◆ **Task statement**
Print each entry below precisely as shown.

Dataset entries
· · · · ·

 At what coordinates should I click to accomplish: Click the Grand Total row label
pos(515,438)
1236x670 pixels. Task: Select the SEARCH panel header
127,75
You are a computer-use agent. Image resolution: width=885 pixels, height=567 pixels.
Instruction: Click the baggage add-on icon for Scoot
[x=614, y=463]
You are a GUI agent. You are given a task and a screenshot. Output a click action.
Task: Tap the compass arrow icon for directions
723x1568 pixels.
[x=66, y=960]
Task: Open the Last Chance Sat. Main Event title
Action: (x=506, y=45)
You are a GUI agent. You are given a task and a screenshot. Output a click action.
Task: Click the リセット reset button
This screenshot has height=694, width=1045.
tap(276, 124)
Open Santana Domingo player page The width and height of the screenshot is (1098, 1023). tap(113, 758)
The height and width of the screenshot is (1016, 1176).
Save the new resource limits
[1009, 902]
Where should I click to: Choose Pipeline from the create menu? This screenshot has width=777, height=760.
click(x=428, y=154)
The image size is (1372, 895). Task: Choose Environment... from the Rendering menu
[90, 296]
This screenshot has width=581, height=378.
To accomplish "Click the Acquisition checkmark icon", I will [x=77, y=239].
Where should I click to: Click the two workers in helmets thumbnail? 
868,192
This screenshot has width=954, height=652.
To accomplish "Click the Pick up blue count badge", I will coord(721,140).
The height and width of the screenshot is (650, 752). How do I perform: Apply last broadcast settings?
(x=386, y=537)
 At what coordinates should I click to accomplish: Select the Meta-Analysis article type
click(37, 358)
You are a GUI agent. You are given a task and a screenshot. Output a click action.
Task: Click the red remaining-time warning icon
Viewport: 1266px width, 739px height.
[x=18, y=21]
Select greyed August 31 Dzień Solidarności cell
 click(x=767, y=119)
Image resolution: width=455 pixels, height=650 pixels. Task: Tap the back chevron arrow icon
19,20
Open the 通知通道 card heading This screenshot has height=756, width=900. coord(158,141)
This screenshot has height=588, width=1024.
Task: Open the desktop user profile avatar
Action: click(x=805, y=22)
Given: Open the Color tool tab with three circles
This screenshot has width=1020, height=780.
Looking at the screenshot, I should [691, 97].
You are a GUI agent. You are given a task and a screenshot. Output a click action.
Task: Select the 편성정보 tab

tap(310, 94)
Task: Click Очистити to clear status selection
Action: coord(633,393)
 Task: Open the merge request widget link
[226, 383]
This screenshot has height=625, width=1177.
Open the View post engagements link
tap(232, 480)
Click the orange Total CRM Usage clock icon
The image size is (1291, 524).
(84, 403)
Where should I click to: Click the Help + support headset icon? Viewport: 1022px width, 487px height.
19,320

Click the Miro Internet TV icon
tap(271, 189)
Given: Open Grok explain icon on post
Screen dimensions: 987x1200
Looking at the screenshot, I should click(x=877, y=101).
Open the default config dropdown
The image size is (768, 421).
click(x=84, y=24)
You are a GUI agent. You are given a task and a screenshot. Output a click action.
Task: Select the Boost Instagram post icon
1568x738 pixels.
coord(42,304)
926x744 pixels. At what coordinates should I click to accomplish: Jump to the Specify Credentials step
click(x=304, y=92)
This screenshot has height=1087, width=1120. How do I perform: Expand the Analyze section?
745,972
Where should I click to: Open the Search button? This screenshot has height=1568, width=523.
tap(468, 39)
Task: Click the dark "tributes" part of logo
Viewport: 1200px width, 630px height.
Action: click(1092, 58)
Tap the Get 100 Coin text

· · · · ·

◆ **Solution below**
 At what coordinates should I click to accomplish: Click the Grand Total row label
pos(515,438)
1236x670 pixels. Task: Select the SEARCH panel header
127,75
You are a computer-use agent. Image resolution: width=885 pixels, height=567 pixels.
Instruction: Click the baggage add-on icon for Scoot
[x=614, y=463]
You are a GUI agent. You are given a task and a screenshot. Output a click action.
Task: Tap the compass arrow icon for directions
723x1568 pixels.
[x=66, y=960]
Task: Open the Last Chance Sat. Main Event title
Action: (x=506, y=45)
You are a GUI agent. You are given a task and a screenshot. Output a click action.
Task: Click the リセット reset button
This screenshot has height=694, width=1045.
tap(276, 124)
Open Santana Domingo player page The width and height of the screenshot is (1098, 1023). tap(113, 758)
The height and width of the screenshot is (1016, 1176).
Save the new resource limits
[1009, 902]
Where should I click to: Choose Pipeline from the create menu? This screenshot has width=777, height=760.
click(x=428, y=154)
The image size is (1372, 895). Task: Choose Environment... from the Rendering menu
[90, 296]
This screenshot has width=581, height=378.
To accomplish "Click the Acquisition checkmark icon", I will [x=77, y=239].
Where should I click to: Click the two workers in helmets thumbnail? 
868,192
This screenshot has width=954, height=652.
To accomplish "Click the Pick up blue count badge", I will coord(721,140).
The height and width of the screenshot is (650, 752). How do I perform: Apply last broadcast settings?
(x=386, y=537)
 At what coordinates should I click to accomplish: Select the Meta-Analysis article type
click(37, 358)
You are a GUI agent. You are given a task and a screenshot. Output a click action.
Task: Click the red remaining-time warning icon
Viewport: 1266px width, 739px height.
[x=18, y=21]
Select greyed August 31 Dzień Solidarności cell
 click(x=767, y=119)
Image resolution: width=455 pixels, height=650 pixels. Task: Tap the back chevron arrow icon
19,20
Open the 通知通道 card heading This screenshot has height=756, width=900. coord(158,141)
This screenshot has height=588, width=1024.
Task: Open the desktop user profile avatar
Action: click(x=805, y=22)
Given: Open the Color tool tab with three circles
This screenshot has width=1020, height=780.
Looking at the screenshot, I should [691, 97].
You are a GUI agent. You are given a task and a screenshot. Output a click action.
Task: Select the 편성정보 tab

tap(310, 94)
Task: Click Очистити to clear status selection
Action: coord(633,393)
 Task: Open the merge request widget link
[226, 383]
This screenshot has height=625, width=1177.
Open the View post engagements link
tap(232, 480)
Click the orange Total CRM Usage clock icon
The image size is (1291, 524).
(84, 403)
Where should I click to: Click the Help + support headset icon? Viewport: 1022px width, 487px height.
19,320

Click the Miro Internet TV icon
tap(271, 189)
Given: Open Grok explain icon on post
Screen dimensions: 987x1200
Looking at the screenshot, I should click(x=877, y=101).
Open the default config dropdown
The image size is (768, 421).
click(x=84, y=24)
You are a GUI agent. You are given a task and a screenshot. Output a click action.
Task: Select the Boost Instagram post icon
1568x738 pixels.
coord(42,304)
926x744 pixels. At what coordinates should I click to accomplish: Jump to the Specify Credentials step
click(x=304, y=92)
This screenshot has height=1087, width=1120. How do I perform: Expand the Analyze section?
745,972
Where should I click to: Open the Search button? This screenshot has height=1568, width=523.
tap(468, 39)
Task: Click the dark "tributes" part of logo
Viewport: 1200px width, 630px height.
Action: click(1092, 58)
Tap the Get 100 Coin text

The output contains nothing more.